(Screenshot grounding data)
○ ○ ○ ○ ○

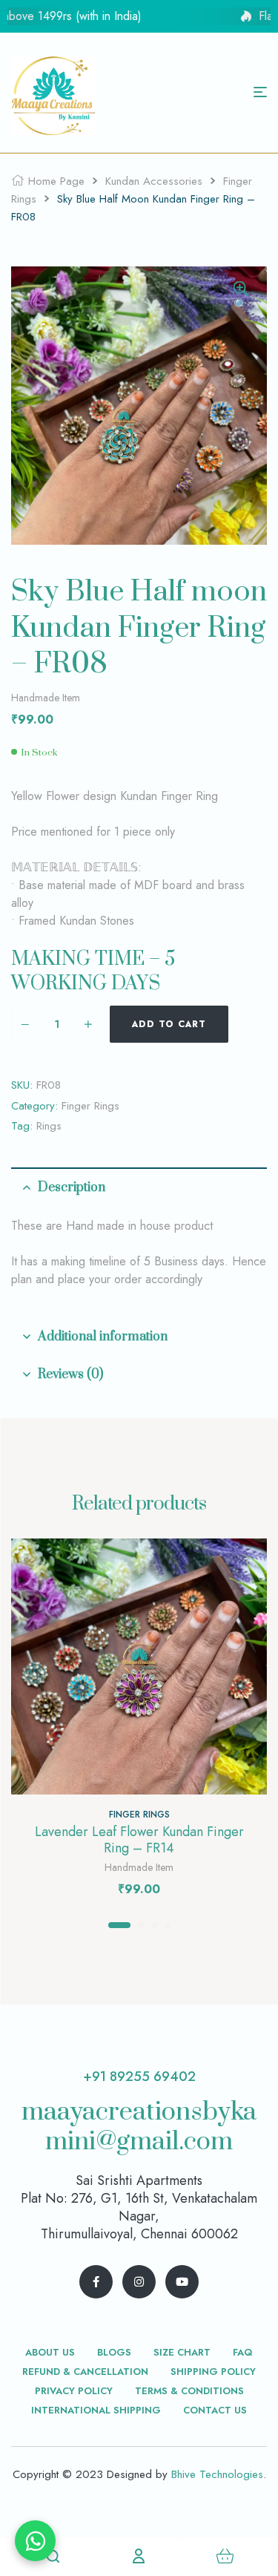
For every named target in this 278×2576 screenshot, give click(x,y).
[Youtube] (182, 2281)
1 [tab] (119, 1925)
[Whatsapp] (35, 2540)
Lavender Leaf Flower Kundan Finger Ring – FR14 (139, 1840)
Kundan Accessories (153, 181)
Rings (49, 1126)
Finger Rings (90, 1106)
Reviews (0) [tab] (70, 1374)
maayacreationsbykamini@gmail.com (139, 2127)
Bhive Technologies (217, 2474)
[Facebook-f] (96, 2281)
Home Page (56, 181)
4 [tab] (168, 1925)
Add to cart (169, 1024)
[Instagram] (139, 2281)
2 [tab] (141, 1925)
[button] (241, 297)
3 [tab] (154, 1925)
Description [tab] (71, 1187)
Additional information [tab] (103, 1336)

○ ○ ○ ○ ○

**ASSIGNMENT**.
Exclude the pictures and repeat the entries word for word.

**SOLUTION TO THE EXERCISE**.
For every named target in this 278×2576 screenshot, give click(x,y).
[Youtube] (182, 2281)
1 [tab] (119, 1925)
[Whatsapp] (35, 2540)
Lavender Leaf Flower Kundan Finger Ring – FR14 (139, 1840)
Kundan Accessories (153, 181)
Rings (49, 1126)
Finger Rings (90, 1106)
Reviews (0) [tab] (70, 1374)
maayacreationsbykamini@gmail.com (139, 2127)
Bhive Technologies (217, 2474)
[Facebook-f] (96, 2281)
Home Page (56, 181)
4 [tab] (168, 1925)
Add to cart (169, 1024)
[Instagram] (139, 2281)
2 [tab] (141, 1925)
[button] (241, 297)
3 [tab] (154, 1925)
Description [tab] (71, 1187)
Additional information [tab] (103, 1336)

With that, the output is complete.